Nesta sexta, o Itamaraty revogou o visto de Darren Beattie. O Brasil argumentou estar usando o princípio adotado internacionalmente, inclusive pelos norte-americanos, de reciprocidade.
"Aquele cara norte-americano que disse que vinha pra cá, pra visitar o Jair Bolsonaro, ele foi proibido de visitar e eu o proibi de vir ao Brasil, enquanto não liberar os vistos do ministro da Saúde [Alexandre Padilha], que está bloqueado", afirmou.
Em agosto do ano passado, os Estados Unidos cancelaram o visto da mulher e da filha, de 10 anos, de Alexandre de Padilha. O visto do ministro não foi cancelado porque já estava vencido.
No mês seguinte, Padilha afirmou ter recebido visto para participar de reunião na Assembleia Geral da Organização das Nações Unidas (ONU) em Nova York.
"Não, você sabe que bloquearam o visto do Padilha, o visto da mulher dele e o visto da filha dele de 10 anos, sabe? Então, Padilha, esteja certo que você está sendo protegido", afirmou Lula em referência ao episódio.
A declaração do presidente ocorreu em agenda no Rio de Janeiro. Lula participou do evento de inauguração do Hospital do Andaraí.
Moraes nega visita
Nesta quinta (12), o Ministro Alexandre de Moraes voltou atrás e negou visita de assessor de Trump a Bolsonaro na cadeia. A visita foi solicitada pela defesa de Bolsonaro.
A nova decisão do ministro veio após o Itamaraty afirmar que o encontro entre Darren Beattie, assessor sênior do governo Donald Trump para políticas relacionadas ao Brasil, e o ex-presidente poderia "configurar indevida ingerência nos assuntos internos do Estado brasileiro".
O Ministério das Relações Exteriores (MRE) também reforçou que não havia compromisso diplomático já confirmado com Beattie neste momento.
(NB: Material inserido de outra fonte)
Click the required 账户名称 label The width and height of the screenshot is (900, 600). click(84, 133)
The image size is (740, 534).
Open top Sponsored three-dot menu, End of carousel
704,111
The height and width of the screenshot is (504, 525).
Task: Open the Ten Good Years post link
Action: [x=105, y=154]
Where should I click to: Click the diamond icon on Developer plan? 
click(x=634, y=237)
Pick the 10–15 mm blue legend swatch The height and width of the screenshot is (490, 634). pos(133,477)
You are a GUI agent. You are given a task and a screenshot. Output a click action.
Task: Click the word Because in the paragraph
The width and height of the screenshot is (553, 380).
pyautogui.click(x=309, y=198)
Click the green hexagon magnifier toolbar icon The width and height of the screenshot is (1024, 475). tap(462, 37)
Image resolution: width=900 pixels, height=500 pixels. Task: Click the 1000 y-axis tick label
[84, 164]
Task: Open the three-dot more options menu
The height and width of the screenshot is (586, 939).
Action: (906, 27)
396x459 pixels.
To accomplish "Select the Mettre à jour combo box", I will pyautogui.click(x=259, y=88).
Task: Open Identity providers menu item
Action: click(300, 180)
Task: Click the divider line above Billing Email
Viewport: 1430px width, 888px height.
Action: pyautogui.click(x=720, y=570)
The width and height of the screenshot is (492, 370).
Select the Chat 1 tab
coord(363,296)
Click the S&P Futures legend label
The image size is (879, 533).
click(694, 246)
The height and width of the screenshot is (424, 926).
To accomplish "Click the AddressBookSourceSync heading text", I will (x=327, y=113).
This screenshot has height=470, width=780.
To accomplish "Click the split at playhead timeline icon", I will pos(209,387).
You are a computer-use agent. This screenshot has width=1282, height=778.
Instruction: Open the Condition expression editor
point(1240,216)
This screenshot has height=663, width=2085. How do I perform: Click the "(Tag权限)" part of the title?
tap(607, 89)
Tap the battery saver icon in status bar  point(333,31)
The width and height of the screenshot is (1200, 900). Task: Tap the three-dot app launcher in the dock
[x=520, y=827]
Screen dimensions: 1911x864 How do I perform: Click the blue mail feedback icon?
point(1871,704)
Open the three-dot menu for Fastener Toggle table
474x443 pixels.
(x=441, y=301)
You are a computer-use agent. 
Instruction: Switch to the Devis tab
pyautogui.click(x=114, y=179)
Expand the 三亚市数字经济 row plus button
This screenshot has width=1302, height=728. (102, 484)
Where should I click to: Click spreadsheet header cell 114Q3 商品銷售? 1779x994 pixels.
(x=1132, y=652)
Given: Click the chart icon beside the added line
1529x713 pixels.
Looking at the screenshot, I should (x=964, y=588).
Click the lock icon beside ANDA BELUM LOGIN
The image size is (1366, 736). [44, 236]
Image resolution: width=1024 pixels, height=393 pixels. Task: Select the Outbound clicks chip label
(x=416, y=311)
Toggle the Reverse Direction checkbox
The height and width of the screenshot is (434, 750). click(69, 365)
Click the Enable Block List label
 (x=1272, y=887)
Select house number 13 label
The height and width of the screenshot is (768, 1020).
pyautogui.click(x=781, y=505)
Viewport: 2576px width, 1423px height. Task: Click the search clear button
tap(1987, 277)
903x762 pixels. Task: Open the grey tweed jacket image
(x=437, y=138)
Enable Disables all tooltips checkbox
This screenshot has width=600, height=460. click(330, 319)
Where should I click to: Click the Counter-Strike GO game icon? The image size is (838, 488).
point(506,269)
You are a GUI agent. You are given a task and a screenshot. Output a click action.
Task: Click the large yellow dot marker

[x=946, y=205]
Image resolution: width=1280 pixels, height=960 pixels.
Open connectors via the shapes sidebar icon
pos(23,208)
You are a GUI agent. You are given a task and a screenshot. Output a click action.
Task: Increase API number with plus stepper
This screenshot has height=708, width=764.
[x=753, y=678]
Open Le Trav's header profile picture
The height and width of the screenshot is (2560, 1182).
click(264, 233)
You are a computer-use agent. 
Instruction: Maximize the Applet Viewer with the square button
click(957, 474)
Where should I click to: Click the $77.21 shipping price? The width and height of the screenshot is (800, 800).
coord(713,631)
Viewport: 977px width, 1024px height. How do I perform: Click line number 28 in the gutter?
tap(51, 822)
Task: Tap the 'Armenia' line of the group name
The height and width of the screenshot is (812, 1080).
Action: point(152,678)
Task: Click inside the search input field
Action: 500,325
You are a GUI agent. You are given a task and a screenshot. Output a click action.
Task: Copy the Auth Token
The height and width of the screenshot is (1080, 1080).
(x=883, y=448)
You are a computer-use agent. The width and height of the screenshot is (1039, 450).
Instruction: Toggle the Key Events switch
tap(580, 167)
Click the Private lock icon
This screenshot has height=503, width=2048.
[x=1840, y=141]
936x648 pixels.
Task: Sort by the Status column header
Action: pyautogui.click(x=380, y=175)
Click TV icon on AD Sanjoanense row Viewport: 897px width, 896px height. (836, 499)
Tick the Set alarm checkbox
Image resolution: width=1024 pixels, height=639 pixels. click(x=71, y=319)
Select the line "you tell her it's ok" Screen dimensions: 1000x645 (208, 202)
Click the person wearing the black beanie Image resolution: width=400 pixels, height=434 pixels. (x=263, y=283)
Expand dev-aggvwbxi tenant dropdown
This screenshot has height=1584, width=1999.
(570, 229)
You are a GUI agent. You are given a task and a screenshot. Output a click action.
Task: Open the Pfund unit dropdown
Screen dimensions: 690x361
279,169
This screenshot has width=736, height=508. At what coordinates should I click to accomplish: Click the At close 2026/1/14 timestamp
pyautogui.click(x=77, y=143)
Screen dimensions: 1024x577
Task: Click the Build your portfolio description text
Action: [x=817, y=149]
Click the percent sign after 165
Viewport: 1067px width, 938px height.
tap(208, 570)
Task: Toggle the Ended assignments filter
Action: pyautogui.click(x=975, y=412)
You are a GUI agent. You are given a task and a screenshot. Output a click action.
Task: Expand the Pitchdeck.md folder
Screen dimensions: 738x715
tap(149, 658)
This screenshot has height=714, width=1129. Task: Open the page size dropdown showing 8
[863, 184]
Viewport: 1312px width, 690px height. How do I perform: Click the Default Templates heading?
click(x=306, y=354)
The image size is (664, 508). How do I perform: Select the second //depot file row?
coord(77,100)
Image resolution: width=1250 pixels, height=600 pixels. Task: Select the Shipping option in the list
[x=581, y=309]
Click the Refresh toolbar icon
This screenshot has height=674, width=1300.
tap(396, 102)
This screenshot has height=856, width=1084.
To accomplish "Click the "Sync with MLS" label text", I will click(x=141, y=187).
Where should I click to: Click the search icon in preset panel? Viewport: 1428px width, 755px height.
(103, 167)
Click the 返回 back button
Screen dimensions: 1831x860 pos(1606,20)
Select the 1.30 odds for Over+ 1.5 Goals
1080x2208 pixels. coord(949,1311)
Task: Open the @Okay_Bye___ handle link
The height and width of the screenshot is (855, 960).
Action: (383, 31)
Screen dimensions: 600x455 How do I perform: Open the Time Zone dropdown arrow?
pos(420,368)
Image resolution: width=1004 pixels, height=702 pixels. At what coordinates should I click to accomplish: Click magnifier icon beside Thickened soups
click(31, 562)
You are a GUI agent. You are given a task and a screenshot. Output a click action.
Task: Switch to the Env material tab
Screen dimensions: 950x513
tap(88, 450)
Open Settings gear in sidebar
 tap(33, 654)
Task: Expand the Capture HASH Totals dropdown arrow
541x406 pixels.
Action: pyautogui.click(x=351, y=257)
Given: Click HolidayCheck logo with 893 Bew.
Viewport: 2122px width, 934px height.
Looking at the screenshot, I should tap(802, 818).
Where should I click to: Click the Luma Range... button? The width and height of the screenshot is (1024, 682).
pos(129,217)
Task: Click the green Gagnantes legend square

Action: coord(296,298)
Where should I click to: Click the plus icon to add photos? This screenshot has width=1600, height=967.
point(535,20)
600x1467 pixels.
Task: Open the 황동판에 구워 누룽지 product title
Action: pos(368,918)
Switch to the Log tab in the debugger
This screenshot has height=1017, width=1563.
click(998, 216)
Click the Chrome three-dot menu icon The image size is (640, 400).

"A realização da visita de Darren Beattie, requerida nestes autos pela Defesa de Jair Messias Bolsonaro, não está inserida no contexto diplomático que autorizou a concessão do visto e seu ingresso no território brasileiro, além de não ter sido comunicada, previamente, às autoridades diplomáticas brasileiras, o que, inclusive poderia ensejar a reanálise do visto concedido", disse Moraes na nova decisão.
No entendimento do governo, ele mentiu ao pedir o visto, segundo fontes ligadas à diplomacia ouvidas pela GloboNews.
No último dia 10 de março, a defesa de Bolsonaro solicitou a Moraes que fosse autorizada uma visita de Beattie ao ex-presidente na cadeia.
No mesmo dia, Alexandre de Moraes autorizou a visita em dia diferente do solicitado pela defesa, que acabou reforçando o pedido para que a visita ocorresse nas datas sugeridas inicialmente.
Beattie é crítico do governo do presidente Lula e da atuação de Moraes. No governo americano, ele atua na formulação e acompanhamento de políticas de Washington em relação a Brasília.
Desde janeiro, Bolsonaro cumpre pena de 27 anos de prisão por envolvimento na tentativa de golpe de 2022 no 19º Batalhão da Polícia Militar, conhecido como Papudinha.
As visitas ao ex-presidente precisam receber o aval de Moraes, relator do processo que levou Bolsonaro à cadeia.